Der Frieden von Melnosee 1422 war einer der wenigen Erfolge von Rusdorf. Er brachte eine gewisse Stabilität, obwohl die Konflikte mit Polen und in Preußen in seiner Amtszeit andauerten.[1] Der Orden verzichtete auf Schamaiten und Nessau. Außerdem wurde in den Vertrag ein Widerstandsrecht der preußischen Landstände bei Friedensbruch eingearbeitet.
Nach dem Tode von Großfürst Vytautas 1430 eröffnete der Orden den Angriff auf Litauen. Etwa zeitgleich zog er die Johanniter-Kommende Quartschen in der Neumark sowie weitere Besitzungen dieses Ordens dort an sich.[2] 1435 wurde endlich der „Ewiger Frieden“ von Brest mit dem neuen polnischen König Władysław III. geschlossen. Die Einwohner beider Staaten erhielten fortan ein Mitbestimmungsrecht in der Außenpolitik.
Da der Orden gezwungen war, hohe Steuern von den preußischen Ständen und Hansestädten zu erheben, insbesondere Danzig,[3] durchzog permanenter innenpolitischer Streit die gesamte Herrschaft Pauls.

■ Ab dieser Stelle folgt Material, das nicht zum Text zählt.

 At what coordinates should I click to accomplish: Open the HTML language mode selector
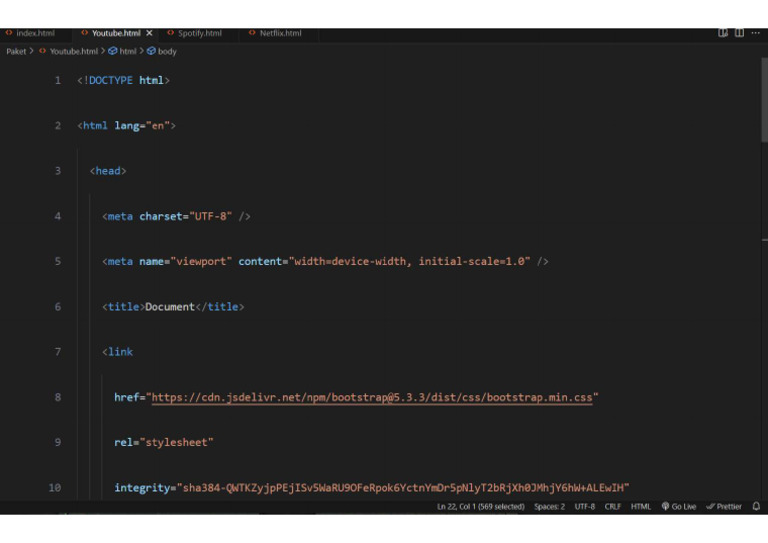click(x=641, y=507)
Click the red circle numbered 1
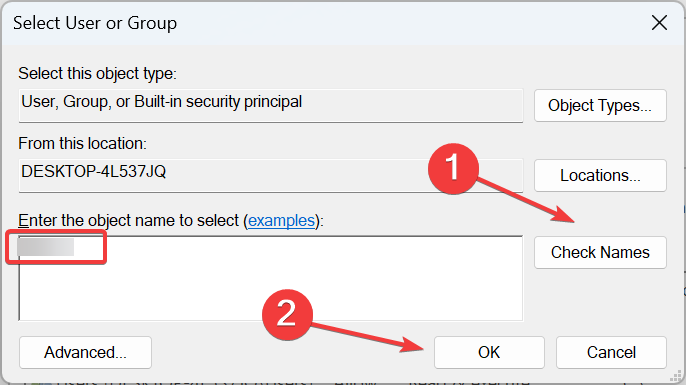This screenshot has height=385, width=686. click(x=453, y=168)
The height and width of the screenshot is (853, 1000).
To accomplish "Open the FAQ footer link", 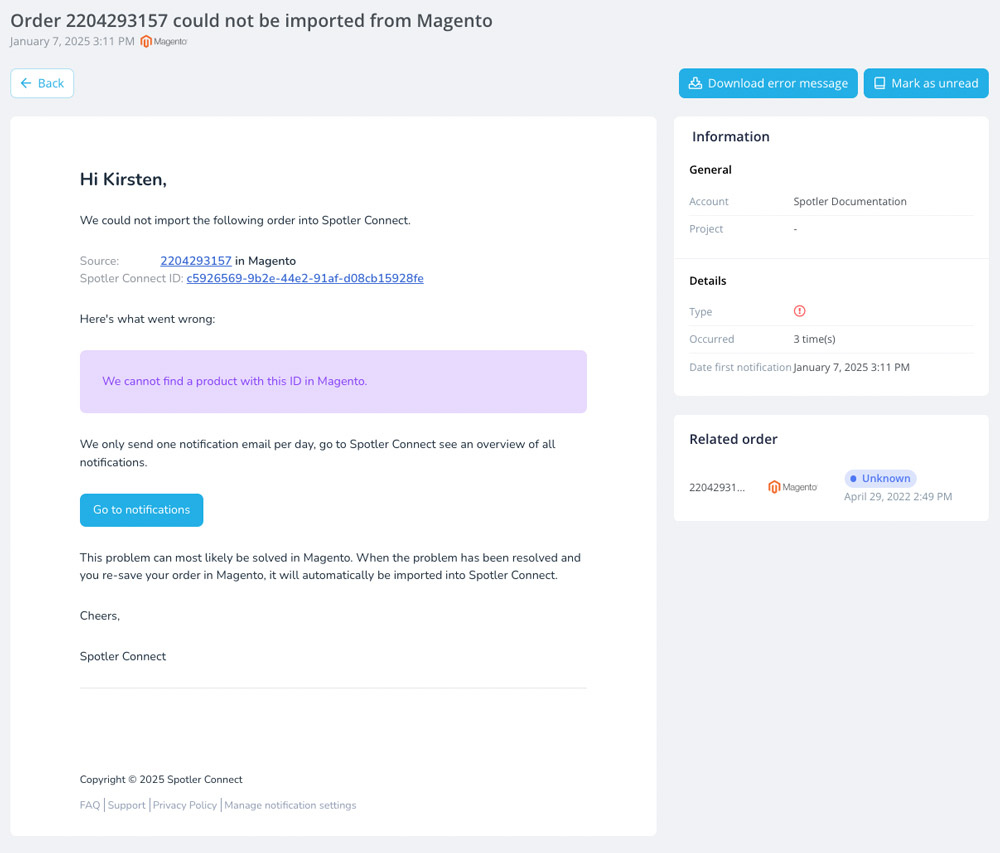I will [90, 805].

Die Stände forderten ein Mitspracherecht bei der Regierung des Ordensstaates, was abgelehnt wurde. Schließlich organisierten sie sich im Preußischen Bund, der am 14. März 1440 in Marienwerder gegründet wurde. Paul verweigerte jedoch die Genehmigung der Bundessatzung.
Gleichzeitig brach innerhalb des Ordens ein langwieriger Konflikt zwischen Hochmeister und dem Deutschmeister Eberhard von Saunsheim auf. Dieser versuchte unter Verwendung gefälschter Dokumente (der so genannten Orselnschen Statuten) ein Kontrollrecht und die Oberaufsicht über den Hochmeister zu erlangen.
Letztlich trat Paul von Rusdorf, durch den ständigen Hader völlig zermürbt und erkrankt, am 2. Januar 1441 als Hochmeister zurück und starb eine Woche später in der Ordensburg Marienburg, wo er wie seine Vorgänger in der St.-Annen-Kapelle beerdigt wurde.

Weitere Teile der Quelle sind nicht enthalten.